Support for tasks with folder polling

We still see that there are quite a lot of integrations where we depend on files to be sent and picked up.

I find no good solution of triggering tasks by detecting files in a folder other than to build one or many pipelines that runs frequently with directory browser that check files from a folder and then route the data to the pipeline that will handle the transformation/execution.

And even if i set a schedule interval to run every minute, it is not very reliable, as you can see on the start time the interval is quite far from every minute :slight_smile:.

image

This type of setup will quickly fill up the dashboard with a lot of executions, especially if we need to poll frequently.

It would be awesome if there was a way to trigger a pipeline if a file is added in a folder…
With support for the common protocols that we have in the file snaps and (reliable) customizable intervals for polling, this simply need to send the same type of information to the pipeline as we have from a directory browser snap.

I would be happy to elaborate on a suggested setup but not sure if i’m the only one with this “problem”.

Hello JKarlsson and welcome to the SnapLogic Community! To make sure I’m clear on the use case, you need to call a Triggered task every time a file is placed in a specific folder, correct? If that is correct, I suggest you use the File Poller snap (https://docs-snaplogic.atlassian.net/wiki/spaces/SD/pages/1438806/File+Poller) with a “Polling timeout” value of -1 so the snap polls indefinitely. Connected to that snap you could have a Pipeline Execute to call the next pipeline on each file received or use a REST snap to call a Triggered task. To make the File Poller pipeline more resilient, you can set it up as a Scheduled task and make sure to check the box that prevents another instance from starting if one is already running.

Hi rsramkoski
Thanks, i will give this a try and get back with results!
This requires quite strict error handling if pipeline execute is used. The REST snap would allow the sub pipelines to be executed more independently and any possible errors within them would not affect the poller pipeline.

Hello JKarlsson,

Thank you for the update and please do keep us posted. If the child pipeline that processes the files has its own error handling pipeline the errors in the child should not roll up to the parent, which should allow the poller pipeline to continue functioning without impact.

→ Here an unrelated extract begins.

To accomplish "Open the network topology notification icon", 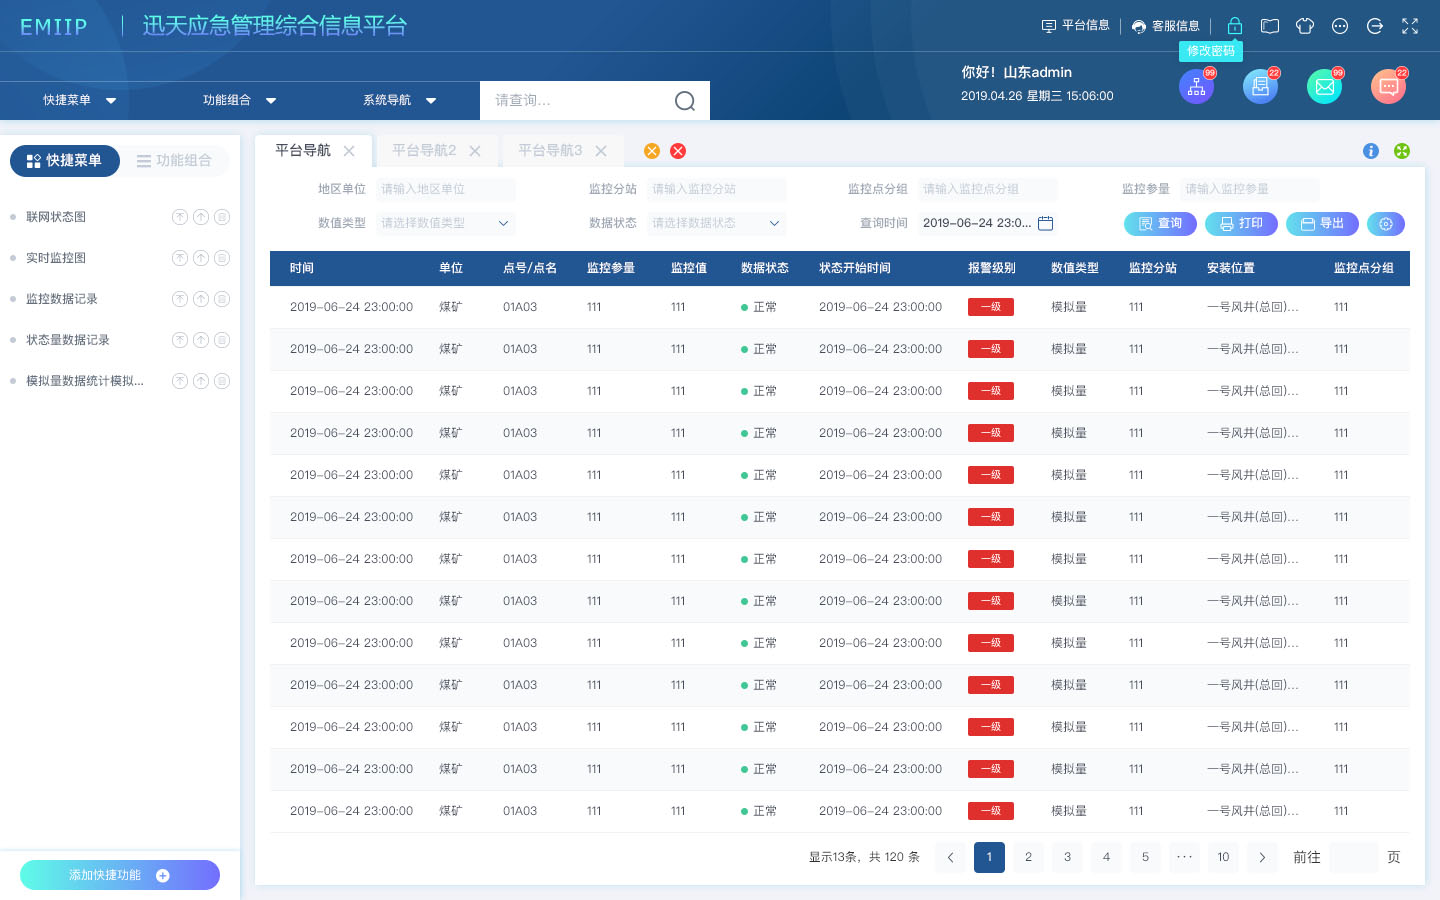I will pos(1196,87).
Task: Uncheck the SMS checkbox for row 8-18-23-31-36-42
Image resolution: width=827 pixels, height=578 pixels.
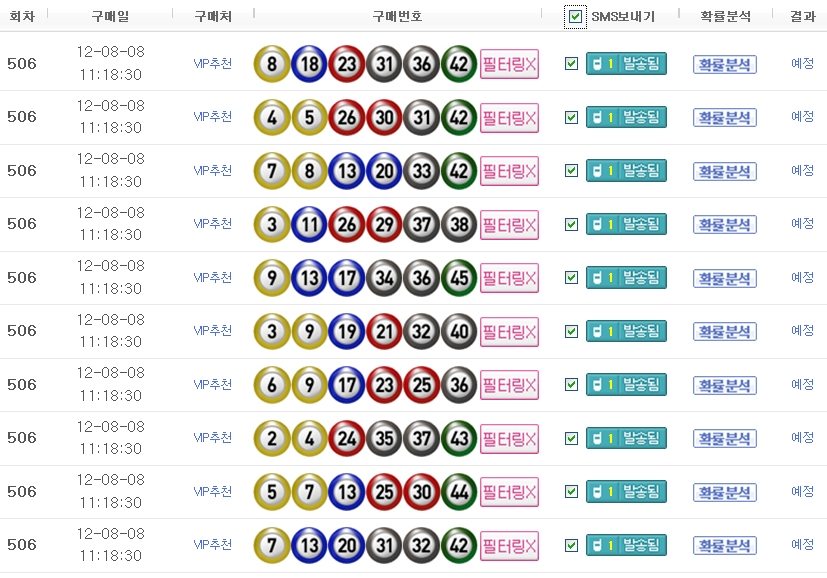Action: pos(571,64)
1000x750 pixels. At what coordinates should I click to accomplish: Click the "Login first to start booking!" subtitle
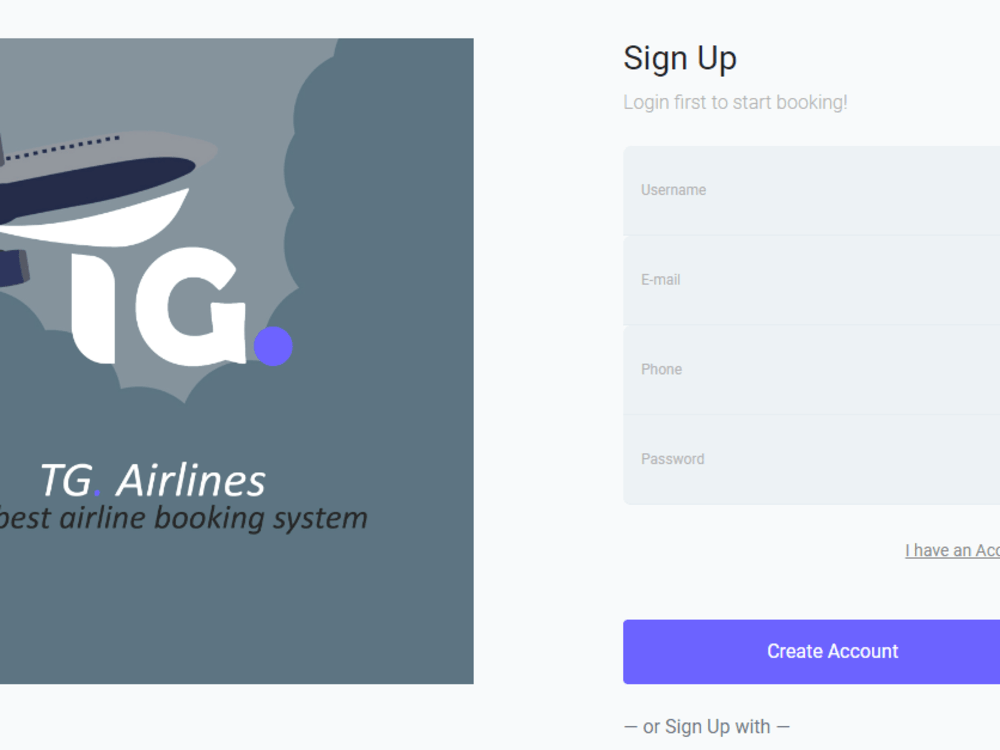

Another consideration on this topic would be whether or not you want the pipeline statistics available for every file processed. If the File Poller parent pipeline is calling child pipelines, then we will only show the stats for the previous 100 child pipelines in Dashboard, so please keep that in mind when thinking about the design as well. If you need the stats for every file processed you could use a REST snap to call a Triggered task so every file or group of files processed has its own pipeline.

Hi,
We have been running two input detections with file pollers now for a while and during our tests.
It seems to work quite well on an overall level.
We have been running with child pipelines but i agree that the visibility gets affected in this scenario, we will most likely adjust to REST to call triggered task.

Sub pipelines are being cached, so if anything is adjusted on them the parent pipeline needs to be stopped and restarted by the scheduled task, this will most likely also be solved by calling sub pipelines with REST.

It feels a bit like a workaround to have it running like this compared to our old integration platform with multiple communication channel triggers both on files and/or content.

Some parts that i noticed that is not directly related to the original topic:
The scheduler is very unpredictable, even if it is set to try to start every 1 minute it can take between 3-5 minutes before it triggers again.
And if i need to stop and disable a scheduled task it might trigger 1-2 times again even after it is set to disabled.
This is not unique to file poller or continous running pipelines, but rather a generic problem…